> **Problem details**:
The response must contain every line from the records below that has "arrow".

> **Data extracts**:
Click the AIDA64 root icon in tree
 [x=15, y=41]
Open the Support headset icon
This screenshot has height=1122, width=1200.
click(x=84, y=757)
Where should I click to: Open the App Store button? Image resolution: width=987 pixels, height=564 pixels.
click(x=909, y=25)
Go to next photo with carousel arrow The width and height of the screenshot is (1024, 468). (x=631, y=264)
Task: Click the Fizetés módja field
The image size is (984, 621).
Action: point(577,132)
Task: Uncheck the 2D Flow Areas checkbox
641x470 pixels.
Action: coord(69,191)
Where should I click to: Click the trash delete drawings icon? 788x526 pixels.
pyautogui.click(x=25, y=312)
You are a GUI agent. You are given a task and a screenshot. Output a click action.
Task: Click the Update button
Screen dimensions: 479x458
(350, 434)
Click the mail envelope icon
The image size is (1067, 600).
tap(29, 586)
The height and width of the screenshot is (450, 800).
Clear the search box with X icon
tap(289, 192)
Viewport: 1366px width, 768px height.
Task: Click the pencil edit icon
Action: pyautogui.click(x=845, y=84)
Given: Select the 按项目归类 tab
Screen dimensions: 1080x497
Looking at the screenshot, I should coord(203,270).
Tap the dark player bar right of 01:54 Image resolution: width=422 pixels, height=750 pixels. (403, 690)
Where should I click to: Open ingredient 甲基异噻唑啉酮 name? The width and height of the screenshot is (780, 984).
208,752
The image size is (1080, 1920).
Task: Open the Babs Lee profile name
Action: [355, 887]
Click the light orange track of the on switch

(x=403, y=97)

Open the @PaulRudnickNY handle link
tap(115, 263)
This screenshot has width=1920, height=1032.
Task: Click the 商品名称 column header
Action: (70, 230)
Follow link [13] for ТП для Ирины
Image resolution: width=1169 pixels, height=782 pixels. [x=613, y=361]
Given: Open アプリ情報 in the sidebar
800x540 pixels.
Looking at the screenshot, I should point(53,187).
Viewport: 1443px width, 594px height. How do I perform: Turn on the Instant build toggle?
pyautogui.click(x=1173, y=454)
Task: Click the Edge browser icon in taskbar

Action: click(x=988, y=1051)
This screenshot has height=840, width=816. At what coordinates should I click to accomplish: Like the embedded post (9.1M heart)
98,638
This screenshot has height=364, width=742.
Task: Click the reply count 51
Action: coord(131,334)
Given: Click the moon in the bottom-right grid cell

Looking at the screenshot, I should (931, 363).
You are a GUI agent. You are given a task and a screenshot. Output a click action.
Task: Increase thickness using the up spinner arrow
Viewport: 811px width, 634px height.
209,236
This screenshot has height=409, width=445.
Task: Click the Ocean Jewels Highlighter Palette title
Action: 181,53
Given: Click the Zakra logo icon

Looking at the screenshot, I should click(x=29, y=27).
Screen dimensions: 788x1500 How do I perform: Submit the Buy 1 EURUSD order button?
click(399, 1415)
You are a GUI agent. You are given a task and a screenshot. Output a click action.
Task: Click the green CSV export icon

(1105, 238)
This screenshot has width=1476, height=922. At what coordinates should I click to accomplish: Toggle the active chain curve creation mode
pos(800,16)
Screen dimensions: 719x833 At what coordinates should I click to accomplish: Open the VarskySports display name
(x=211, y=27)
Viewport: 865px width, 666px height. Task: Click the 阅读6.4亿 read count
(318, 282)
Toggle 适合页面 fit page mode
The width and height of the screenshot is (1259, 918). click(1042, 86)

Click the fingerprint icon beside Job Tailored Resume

> **Exercise output**:
Go to next photo with carousel arrow The width and height of the screenshot is (1024, 468). (x=631, y=264)
Task: Increase thickness using the up spinner arrow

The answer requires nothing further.